İsmail Yıldız’ın kardeşi Zeynep Yıldız da her şekilde kardeşinin yanında olduklarını vurguladı. Yıldız yaşadıklarını ve düşüncelerini şöyle ifade etti: “Ne sevinebildiğimiz ne de üzülebildiğimiz bir dönemden geçiyoruz. Geçen duruşmada tahliye umudumuz vardı, ümitlerimiz kırıldı. Günler çok zor geçiyor. İsmail yokken kolumuz kanadımız kırık. Kızı Zerya baba demeye başladı ve biz İsmail’e üzülmesin diye söyleyemedik. Belki yürüdüğünü de göremeyecek. Zerya babasının resmiyle yatıyor. Açlık grevlerini öğrendiğimizde üzüldük ancak arkalarındayız. Açlık grevleri son bulsun, ölümler yaşanmasın istiyoruz.”

Ömer Çelik’in annesi: “Onların çocukları Amerika’da, bizim çocuklarımız cezaevinde”
Açlık grevinde olan tutuklu gazeteci DİHA İstanbul muhabiri Ömer Çelik’in annesi Remziye Çelik de, “Bu anaların acısı artık dinsin. Onların çocukları Amerika’da okuyor, bizim çocuklarımız cezaevinde çürüyor. Çocuklarımızı esir aldılar” diyerek hislerini anlatıyor. Çelik, tüm bu yaşatılanlara karşı öfkesini ve kızgınlığını şöyle dile getiriyor: “Biz ne emeklerle evlatlarımızı büyüttük, çocuklarımızı kurbanlık koyun olarak vermedik. Bunları yaşamayı hak etmiyoruz, gözyaşlarımız sel olmuş. İnsan açlığa iki saat dayanamıyor, ne hakları var çocuklarımızı çürütmeye? Biz çocuklarımızın arkasındayız. Ölüm istemiyoruz, çözüm bulunsun.”

Dilek Demiral’ın annesi: “Çocukların kemikleri erimiş böyle şov mu olur?”
Erdoğan’ın açlık grevlerini yok sayarak “şov” olarak nitelendirmesi açlık grevindeki tutuklu gazetecilerin ailelerinde büyük tepkiyle karşılandı. Davada tutuklu yargılanan Özgür Gündem eski editörü Dilek Demiral’ın annesi Dilber Demiral, “Başbakan açlık grevlerine nasıl şov der? Çok rencide edici bu sözler. Çocukların renkleri gitmiş, kemikleri erimiş böyle şov mu olur?” diye sordu.

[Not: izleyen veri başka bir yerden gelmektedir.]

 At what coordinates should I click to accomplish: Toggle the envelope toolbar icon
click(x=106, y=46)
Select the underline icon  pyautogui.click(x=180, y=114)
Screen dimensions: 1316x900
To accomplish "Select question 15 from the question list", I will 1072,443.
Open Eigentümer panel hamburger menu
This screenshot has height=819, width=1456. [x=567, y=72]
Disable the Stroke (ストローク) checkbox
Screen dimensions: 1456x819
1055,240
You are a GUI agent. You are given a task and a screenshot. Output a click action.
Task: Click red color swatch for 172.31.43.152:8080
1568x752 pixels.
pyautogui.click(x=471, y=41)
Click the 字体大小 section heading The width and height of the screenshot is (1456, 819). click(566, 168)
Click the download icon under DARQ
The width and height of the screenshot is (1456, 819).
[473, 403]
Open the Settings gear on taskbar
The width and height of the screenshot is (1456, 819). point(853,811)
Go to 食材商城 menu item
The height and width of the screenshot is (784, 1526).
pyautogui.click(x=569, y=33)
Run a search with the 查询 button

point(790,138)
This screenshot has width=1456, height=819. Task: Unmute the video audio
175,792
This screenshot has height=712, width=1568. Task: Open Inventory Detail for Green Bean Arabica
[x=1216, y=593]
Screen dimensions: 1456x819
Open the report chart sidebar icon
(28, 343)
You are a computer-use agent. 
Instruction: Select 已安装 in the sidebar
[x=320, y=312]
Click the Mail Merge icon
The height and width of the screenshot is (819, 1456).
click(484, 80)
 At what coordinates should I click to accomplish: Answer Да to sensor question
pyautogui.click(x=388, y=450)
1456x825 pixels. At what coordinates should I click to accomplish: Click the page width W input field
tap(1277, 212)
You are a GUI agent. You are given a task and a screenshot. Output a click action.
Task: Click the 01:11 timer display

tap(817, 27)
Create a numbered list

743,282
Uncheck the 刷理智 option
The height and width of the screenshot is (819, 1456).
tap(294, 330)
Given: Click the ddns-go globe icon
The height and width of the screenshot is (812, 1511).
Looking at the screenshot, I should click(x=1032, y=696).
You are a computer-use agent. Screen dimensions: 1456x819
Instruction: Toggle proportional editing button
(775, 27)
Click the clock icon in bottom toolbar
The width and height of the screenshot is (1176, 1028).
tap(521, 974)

Sibel Güler’in annesi: “Erdoğan çocukları açken rahat uyuyor mu?”
Özgür Gündem eski editörü Sibel Güler’in annesi Gülcan Karakuş da Erdoğan’ın sözlerine karşılık şöyle tepkisini dile getirdi: “Başbakan’ın kendisi şovmendir, gaddardır. 'Şov yapıyorlar' sözleriyle tahrik ediyor. Ben bir anne olarak Emine Erdoğan’a soruyorum kendi çocukları açken rahat uyuyorlar mı? Çocuklarımızın dört duvar arasında kalmalarına seyirci olmayacağız.”